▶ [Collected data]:
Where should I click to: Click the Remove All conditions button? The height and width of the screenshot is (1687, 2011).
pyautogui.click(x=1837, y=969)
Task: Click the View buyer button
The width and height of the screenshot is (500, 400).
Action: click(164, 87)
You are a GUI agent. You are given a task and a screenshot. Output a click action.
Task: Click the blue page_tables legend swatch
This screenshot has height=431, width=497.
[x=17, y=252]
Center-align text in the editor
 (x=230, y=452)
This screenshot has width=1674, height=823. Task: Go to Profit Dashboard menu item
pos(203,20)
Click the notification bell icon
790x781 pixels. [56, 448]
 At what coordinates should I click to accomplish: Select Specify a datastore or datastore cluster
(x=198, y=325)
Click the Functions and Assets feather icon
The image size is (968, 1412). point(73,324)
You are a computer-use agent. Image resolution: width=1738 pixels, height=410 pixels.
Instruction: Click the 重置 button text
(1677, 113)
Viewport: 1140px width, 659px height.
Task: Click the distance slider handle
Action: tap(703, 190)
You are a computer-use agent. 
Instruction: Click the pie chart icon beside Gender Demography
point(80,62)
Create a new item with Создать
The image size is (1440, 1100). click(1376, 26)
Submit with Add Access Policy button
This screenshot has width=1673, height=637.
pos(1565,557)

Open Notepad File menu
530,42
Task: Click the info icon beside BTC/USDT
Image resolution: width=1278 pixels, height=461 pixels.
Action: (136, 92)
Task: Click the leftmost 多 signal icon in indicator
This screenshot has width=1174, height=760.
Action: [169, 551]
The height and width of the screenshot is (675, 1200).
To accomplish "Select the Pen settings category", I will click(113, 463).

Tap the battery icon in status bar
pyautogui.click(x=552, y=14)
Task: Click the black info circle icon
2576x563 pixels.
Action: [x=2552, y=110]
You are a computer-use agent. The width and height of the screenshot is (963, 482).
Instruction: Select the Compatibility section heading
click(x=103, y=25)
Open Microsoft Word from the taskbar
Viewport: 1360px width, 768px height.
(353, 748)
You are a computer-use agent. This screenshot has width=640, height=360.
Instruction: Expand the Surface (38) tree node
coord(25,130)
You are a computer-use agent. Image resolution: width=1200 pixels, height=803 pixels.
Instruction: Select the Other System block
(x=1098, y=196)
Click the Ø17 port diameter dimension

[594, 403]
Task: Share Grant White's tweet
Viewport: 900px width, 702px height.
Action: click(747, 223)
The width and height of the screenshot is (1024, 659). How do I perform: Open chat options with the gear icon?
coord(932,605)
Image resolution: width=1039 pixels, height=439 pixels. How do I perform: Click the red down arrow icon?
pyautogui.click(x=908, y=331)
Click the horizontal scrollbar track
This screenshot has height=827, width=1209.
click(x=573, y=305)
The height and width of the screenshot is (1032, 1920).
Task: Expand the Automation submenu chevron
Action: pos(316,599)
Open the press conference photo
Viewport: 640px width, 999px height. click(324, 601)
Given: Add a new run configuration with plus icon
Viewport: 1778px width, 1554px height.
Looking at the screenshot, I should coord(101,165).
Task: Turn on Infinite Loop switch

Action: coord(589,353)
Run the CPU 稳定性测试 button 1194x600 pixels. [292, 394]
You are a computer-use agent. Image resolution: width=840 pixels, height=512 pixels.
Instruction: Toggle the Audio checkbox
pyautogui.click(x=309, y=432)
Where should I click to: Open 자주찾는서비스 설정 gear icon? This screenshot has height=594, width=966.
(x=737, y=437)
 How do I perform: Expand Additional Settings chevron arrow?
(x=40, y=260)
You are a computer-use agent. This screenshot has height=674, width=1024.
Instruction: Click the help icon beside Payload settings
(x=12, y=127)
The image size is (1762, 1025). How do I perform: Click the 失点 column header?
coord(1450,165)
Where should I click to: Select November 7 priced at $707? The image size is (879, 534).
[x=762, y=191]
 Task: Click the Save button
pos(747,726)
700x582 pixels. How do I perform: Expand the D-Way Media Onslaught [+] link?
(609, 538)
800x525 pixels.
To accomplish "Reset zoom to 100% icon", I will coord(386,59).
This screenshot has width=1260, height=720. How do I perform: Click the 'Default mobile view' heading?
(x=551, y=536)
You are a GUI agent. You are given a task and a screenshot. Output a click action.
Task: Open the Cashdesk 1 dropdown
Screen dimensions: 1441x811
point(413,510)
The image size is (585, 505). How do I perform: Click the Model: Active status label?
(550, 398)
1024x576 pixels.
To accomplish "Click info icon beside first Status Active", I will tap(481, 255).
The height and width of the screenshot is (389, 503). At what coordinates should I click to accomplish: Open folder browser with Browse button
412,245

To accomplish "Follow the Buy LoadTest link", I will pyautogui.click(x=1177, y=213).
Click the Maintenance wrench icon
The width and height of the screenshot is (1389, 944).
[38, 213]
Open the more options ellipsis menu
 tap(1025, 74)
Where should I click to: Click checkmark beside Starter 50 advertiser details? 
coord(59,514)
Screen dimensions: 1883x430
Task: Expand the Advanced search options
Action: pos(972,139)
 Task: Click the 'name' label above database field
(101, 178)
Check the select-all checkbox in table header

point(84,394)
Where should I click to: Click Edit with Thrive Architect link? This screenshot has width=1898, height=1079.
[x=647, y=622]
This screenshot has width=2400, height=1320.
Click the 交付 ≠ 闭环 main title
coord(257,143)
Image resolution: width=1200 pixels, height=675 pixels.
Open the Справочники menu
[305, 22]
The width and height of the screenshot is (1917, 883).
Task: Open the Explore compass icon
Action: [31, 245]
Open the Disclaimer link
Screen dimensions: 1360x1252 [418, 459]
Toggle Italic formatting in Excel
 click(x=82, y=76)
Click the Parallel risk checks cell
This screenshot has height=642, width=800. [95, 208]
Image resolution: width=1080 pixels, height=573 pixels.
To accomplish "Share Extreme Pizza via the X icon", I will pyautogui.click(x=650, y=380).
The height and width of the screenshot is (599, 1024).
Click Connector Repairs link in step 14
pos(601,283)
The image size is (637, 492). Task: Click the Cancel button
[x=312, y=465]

▶ [WHAT THE TASK REQUIRES]:
Give the entries again exactly as they stand.

▶ [WRITTEN RESPONSE]:
Where should I click to: Click the Remove All conditions button? The height and width of the screenshot is (1687, 2011).
pyautogui.click(x=1837, y=969)
Task: Click the View buyer button
The width and height of the screenshot is (500, 400).
Action: click(164, 87)
You are a GUI agent. You are given a task and a screenshot. Output a click action.
Task: Click the blue page_tables legend swatch
This screenshot has height=431, width=497.
[x=17, y=252]
Center-align text in the editor
 (x=230, y=452)
This screenshot has width=1674, height=823. Task: Go to Profit Dashboard menu item
pos(203,20)
Click the notification bell icon
790x781 pixels. [56, 448]
 At what coordinates should I click to accomplish: Select Specify a datastore or datastore cluster
(x=198, y=325)
Click the Functions and Assets feather icon
The image size is (968, 1412). point(73,324)
You are a computer-use agent. Image resolution: width=1738 pixels, height=410 pixels.
Instruction: Click the 重置 button text
(1677, 113)
Viewport: 1140px width, 659px height.
Task: Click the distance slider handle
Action: tap(703, 190)
You are a computer-use agent. 
Instruction: Click the pie chart icon beside Gender Demography
point(80,62)
Create a new item with Создать
The image size is (1440, 1100). click(1376, 26)
Submit with Add Access Policy button
This screenshot has width=1673, height=637.
pos(1565,557)

Open Notepad File menu
530,42
Task: Click the info icon beside BTC/USDT
Image resolution: width=1278 pixels, height=461 pixels.
Action: (136, 92)
Task: Click the leftmost 多 signal icon in indicator
This screenshot has width=1174, height=760.
Action: [169, 551]
The height and width of the screenshot is (675, 1200).
To accomplish "Select the Pen settings category", I will click(113, 463).

Tap the battery icon in status bar
pyautogui.click(x=552, y=14)
Task: Click the black info circle icon
2576x563 pixels.
Action: [x=2552, y=110]
You are a computer-use agent. The width and height of the screenshot is (963, 482).
Instruction: Select the Compatibility section heading
click(x=103, y=25)
Open Microsoft Word from the taskbar
Viewport: 1360px width, 768px height.
(353, 748)
You are a computer-use agent. This screenshot has width=640, height=360.
Instruction: Expand the Surface (38) tree node
coord(25,130)
You are a computer-use agent. Image resolution: width=1200 pixels, height=803 pixels.
Instruction: Select the Other System block
(x=1098, y=196)
Click the Ø17 port diameter dimension

[594, 403]
Task: Share Grant White's tweet
Viewport: 900px width, 702px height.
Action: click(747, 223)
The width and height of the screenshot is (1024, 659). How do I perform: Open chat options with the gear icon?
coord(932,605)
Image resolution: width=1039 pixels, height=439 pixels. How do I perform: Click the red down arrow icon?
pyautogui.click(x=908, y=331)
Click the horizontal scrollbar track
This screenshot has height=827, width=1209.
click(x=573, y=305)
The height and width of the screenshot is (1032, 1920).
Task: Expand the Automation submenu chevron
Action: pos(316,599)
Open the press conference photo
Viewport: 640px width, 999px height. click(324, 601)
Given: Add a new run configuration with plus icon
Viewport: 1778px width, 1554px height.
Looking at the screenshot, I should coord(101,165).
Task: Turn on Infinite Loop switch

Action: coord(589,353)
Run the CPU 稳定性测试 button 1194x600 pixels. [292, 394]
You are a computer-use agent. Image resolution: width=840 pixels, height=512 pixels.
Instruction: Toggle the Audio checkbox
pyautogui.click(x=309, y=432)
Where should I click to: Open 자주찾는서비스 설정 gear icon? This screenshot has height=594, width=966.
(x=737, y=437)
 How do I perform: Expand Additional Settings chevron arrow?
(x=40, y=260)
You are a computer-use agent. This screenshot has height=674, width=1024.
Instruction: Click the help icon beside Payload settings
(x=12, y=127)
The image size is (1762, 1025). How do I perform: Click the 失点 column header?
coord(1450,165)
Where should I click to: Select November 7 priced at $707? The image size is (879, 534).
[x=762, y=191]
 Task: Click the Save button
pos(747,726)
700x582 pixels. How do I perform: Expand the D-Way Media Onslaught [+] link?
(609, 538)
800x525 pixels.
To accomplish "Reset zoom to 100% icon", I will coord(386,59).
This screenshot has width=1260, height=720. How do I perform: Click the 'Default mobile view' heading?
(x=551, y=536)
You are a GUI agent. You are given a task and a screenshot. Output a click action.
Task: Open the Cashdesk 1 dropdown
Screen dimensions: 1441x811
point(413,510)
The image size is (585, 505). How do I perform: Click the Model: Active status label?
(550, 398)
1024x576 pixels.
To accomplish "Click info icon beside first Status Active", I will tap(481, 255).
The height and width of the screenshot is (389, 503). At what coordinates should I click to accomplish: Open folder browser with Browse button
412,245

To accomplish "Follow the Buy LoadTest link", I will pyautogui.click(x=1177, y=213).
Click the Maintenance wrench icon
The width and height of the screenshot is (1389, 944).
[38, 213]
Open the more options ellipsis menu
 tap(1025, 74)
Where should I click to: Click checkmark beside Starter 50 advertiser details? 
coord(59,514)
Screen dimensions: 1883x430
Task: Expand the Advanced search options
Action: pos(972,139)
 Task: Click the 'name' label above database field
(101, 178)
Check the select-all checkbox in table header

point(84,394)
Where should I click to: Click Edit with Thrive Architect link? This screenshot has width=1898, height=1079.
[x=647, y=622]
This screenshot has width=2400, height=1320.
Click the 交付 ≠ 闭环 main title
coord(257,143)
Image resolution: width=1200 pixels, height=675 pixels.
Open the Справочники menu
[305, 22]
The width and height of the screenshot is (1917, 883).
Task: Open the Explore compass icon
Action: [31, 245]
Open the Disclaimer link
Screen dimensions: 1360x1252 [418, 459]
Toggle Italic formatting in Excel
 click(x=82, y=76)
Click the Parallel risk checks cell
This screenshot has height=642, width=800. [95, 208]
Image resolution: width=1080 pixels, height=573 pixels.
To accomplish "Share Extreme Pizza via the X icon", I will pyautogui.click(x=650, y=380).
The height and width of the screenshot is (599, 1024).
Click Connector Repairs link in step 14
pos(601,283)
The image size is (637, 492). Task: Click the Cancel button
[x=312, y=465]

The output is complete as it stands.